Diversity metrics are one of the most useful pieces of generation evidence, but they are still auxiliary to the main evolution loop. This helper lets the evolve stage refresh that evidence when the host exposes a diversity hook, while keeping the surrounding generation step resilient if diversity metrics are disabled or unavailable in a narrower harness configuration.
The failure handling is intentional. Diversity should improve later telemetry, diagnostics, and docs surfaces when available, but it should never prevent the controller from finishing a generation step. Treat this helper as a best-effort evidence refresh rather than a hard evolve prerequisite.
Example:
// refresh diversity from the ranked population before recording telemetry
computeDiversityStatsSafely(internal);
Parameters:
internal- - NEAT controller instance.
Returns: Nothing.
recordTelemetryIfEnabled
recordTelemetryIfEnabled(
internal: NeatControllerForEvolution,
snapshot: default,
): Promise<void>
Record telemetry if enabled.
This helper is the evolve loop's final handoff into the write-side telemetry chapter. It assumes the caller already captured a stable best-network snapshot from the just-ranked generation, then conditionally builds and records one telemetry entry before the population is replaced for the next cycle.
Keeping this bridge here instead of inside the telemetry subtree makes the timing contract obvious: telemetry should describe the generation that was just analyzed, not the freshly rebuilt population that has not been scored yet.
That timing rule is the real reason this helper exists. The recorder knows how to assemble and persist telemetry entries, but only evolve knows when the current generation is still coherent enough to produce a comparable snapshot. By routing through this bridge, the controller avoids two common mistakes:
- recording telemetry too early, before ranking has stabilized the generation,
- recording telemetry too late, after offspring construction has already replaced the evidence being described.

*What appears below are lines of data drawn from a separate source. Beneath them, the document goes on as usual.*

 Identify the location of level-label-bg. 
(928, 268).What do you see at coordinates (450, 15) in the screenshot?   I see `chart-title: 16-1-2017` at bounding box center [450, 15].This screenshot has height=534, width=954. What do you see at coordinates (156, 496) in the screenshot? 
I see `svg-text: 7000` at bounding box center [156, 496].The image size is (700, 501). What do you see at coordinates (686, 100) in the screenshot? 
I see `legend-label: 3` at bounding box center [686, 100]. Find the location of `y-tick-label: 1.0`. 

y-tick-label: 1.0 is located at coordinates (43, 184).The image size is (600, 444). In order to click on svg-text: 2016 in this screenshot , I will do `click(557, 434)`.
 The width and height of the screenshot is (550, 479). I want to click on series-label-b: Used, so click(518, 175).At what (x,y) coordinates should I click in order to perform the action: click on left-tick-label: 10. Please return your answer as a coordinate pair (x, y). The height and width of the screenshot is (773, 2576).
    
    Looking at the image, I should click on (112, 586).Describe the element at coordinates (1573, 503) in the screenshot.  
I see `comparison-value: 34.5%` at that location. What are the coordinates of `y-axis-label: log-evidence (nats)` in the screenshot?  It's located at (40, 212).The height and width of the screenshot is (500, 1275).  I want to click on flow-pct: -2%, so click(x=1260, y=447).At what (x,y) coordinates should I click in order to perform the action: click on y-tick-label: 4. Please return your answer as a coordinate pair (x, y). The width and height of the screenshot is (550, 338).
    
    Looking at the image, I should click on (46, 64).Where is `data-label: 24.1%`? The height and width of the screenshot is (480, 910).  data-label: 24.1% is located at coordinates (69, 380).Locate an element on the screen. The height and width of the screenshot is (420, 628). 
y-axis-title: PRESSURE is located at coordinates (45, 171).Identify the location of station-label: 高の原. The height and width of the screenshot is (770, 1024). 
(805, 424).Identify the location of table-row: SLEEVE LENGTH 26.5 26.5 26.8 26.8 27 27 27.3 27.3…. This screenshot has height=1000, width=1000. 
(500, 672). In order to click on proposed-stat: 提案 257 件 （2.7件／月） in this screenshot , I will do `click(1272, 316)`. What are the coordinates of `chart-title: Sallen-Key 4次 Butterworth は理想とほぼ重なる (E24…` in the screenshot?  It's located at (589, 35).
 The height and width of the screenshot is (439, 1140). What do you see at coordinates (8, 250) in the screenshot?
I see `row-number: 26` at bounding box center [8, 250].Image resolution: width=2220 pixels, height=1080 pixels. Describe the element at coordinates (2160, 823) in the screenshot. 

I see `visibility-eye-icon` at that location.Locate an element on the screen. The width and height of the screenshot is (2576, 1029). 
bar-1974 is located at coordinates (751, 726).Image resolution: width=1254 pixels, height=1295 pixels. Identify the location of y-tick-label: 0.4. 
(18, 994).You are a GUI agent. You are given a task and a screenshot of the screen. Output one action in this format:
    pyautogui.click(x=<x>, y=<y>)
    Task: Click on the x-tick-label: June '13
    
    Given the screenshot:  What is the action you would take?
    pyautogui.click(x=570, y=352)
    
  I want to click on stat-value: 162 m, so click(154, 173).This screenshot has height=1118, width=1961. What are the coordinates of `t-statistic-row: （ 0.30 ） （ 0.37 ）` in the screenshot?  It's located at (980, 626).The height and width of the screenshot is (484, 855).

The helper also keeps telemetry opt-in. When telemetry is disabled, evolve continues with no recorder imports, buffering work, or stream callbacks.
Example:
const bestSnapshot = internal.population[0].toJSON();
await recordTelemetryIfEnabled(internal, bestSnapshot);
Parameters:
internal- - NEAT controller instance.snapshot- - Best network snapshot for the generation.
Returns: A promise that resolves after telemetry has been recorded when enabled.